The BBVA Route, which for us will always be the Quetzal Route, is part of our childhood. It was, amongst many other things, an adventure captained by the journalist Miguel de la Quadra-Salcedo. We all watched it on TV and dreamt of joining the group of 16-17 year olds who shared experiences with other young people from across all of Ibero-America, while getting to know different cultures and customs.
This year, the first since the death of its creator, Miguel de la Quadra-Salcedo, 180 young people from 20 different countries are participating in the route. The majority hail from Latin America, Portugal and Spain. The expedition is divided into two stages: the first in an Latin American country and the second in cities in Spain.
Participants have now arrived in Spain following an adventure expedition into the Mayan rainforests of Yucatán, during which they crossed large swathes of Mexico. This week they passed through Seville, where they camped in the CEAR "La Cartuja", a centre of high-performance rowing and canoeing.
The travellers have had the opportunity to visit the Royal Alcazar of Seville, where they were received by the delegate for Equality, Youth and University relations, Myriam Díaz, as well as participating in social entrepreneurial projects led by the CREA Centre and visiting cultural and heritage sites in Seville and surrounding areas.

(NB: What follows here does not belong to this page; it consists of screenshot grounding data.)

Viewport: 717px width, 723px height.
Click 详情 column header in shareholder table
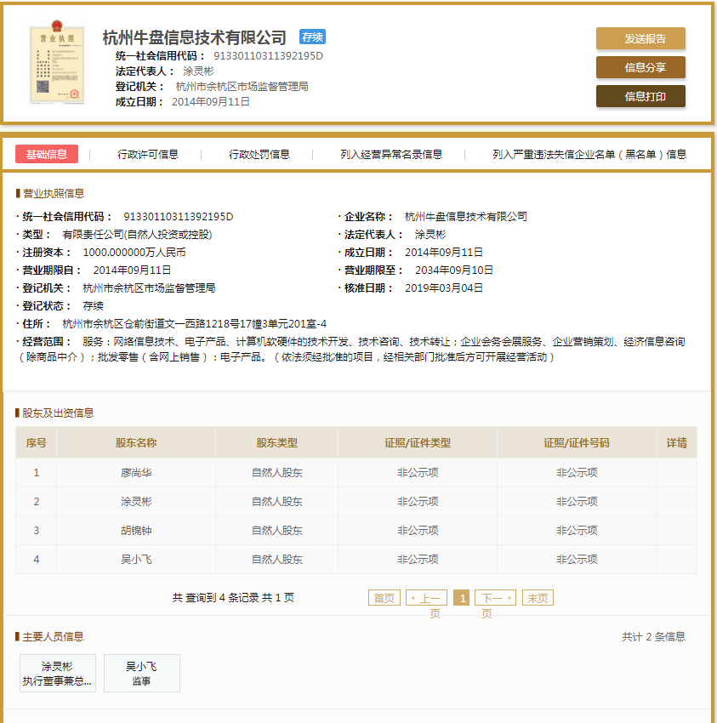coord(676,442)
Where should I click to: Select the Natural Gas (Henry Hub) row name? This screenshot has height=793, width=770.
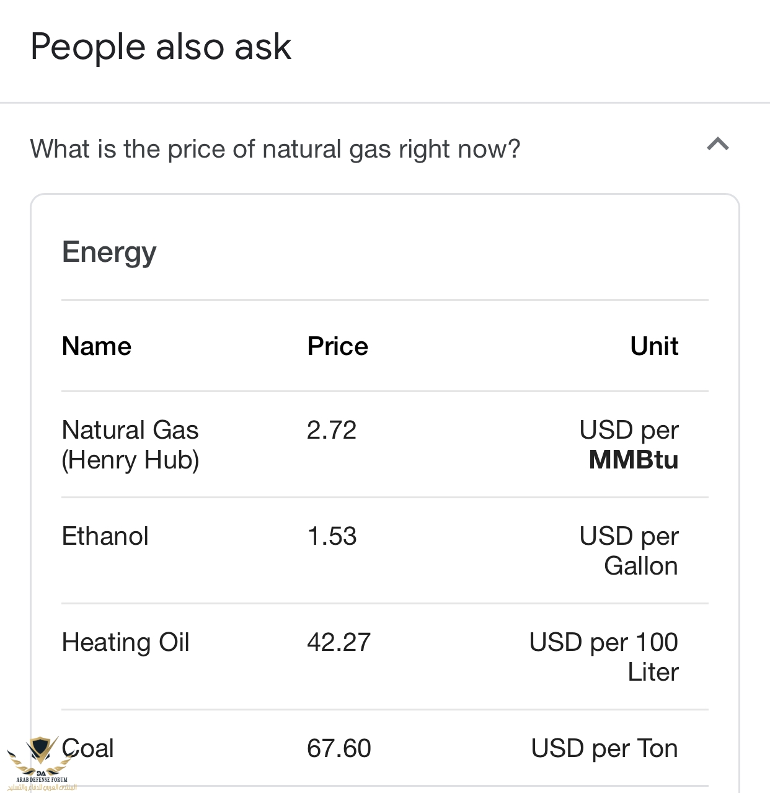130,445
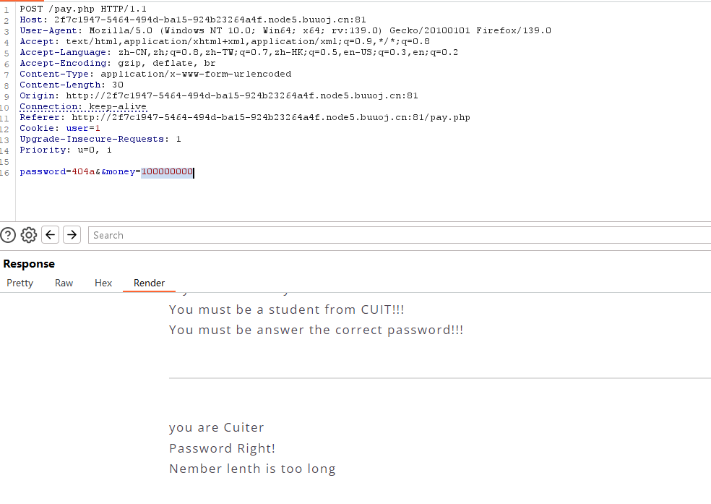Screen dimensions: 711x504
Task: Select the Render response tab
Action: coord(149,283)
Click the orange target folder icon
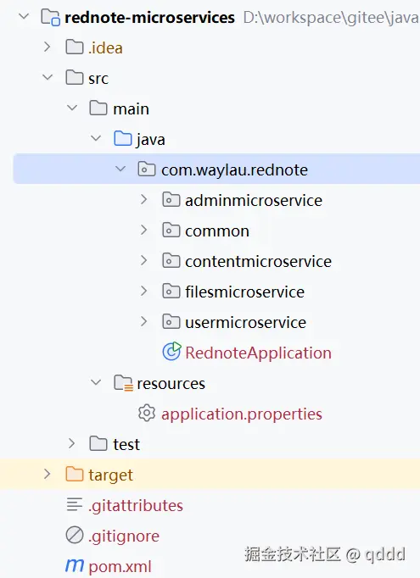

One of the key moments of the route was a visit to the Huelvan town Palos de la Frontera, which was the starting point of the three ships led by Christopher Columbus that reached America in 1492.
The route is an undeniably formative experience in which the participants, as well as broadening their knowledge, develop a spirit of international cooperation, with the purpose of creating a new and authentic set of values that go beyond wealth and poverty.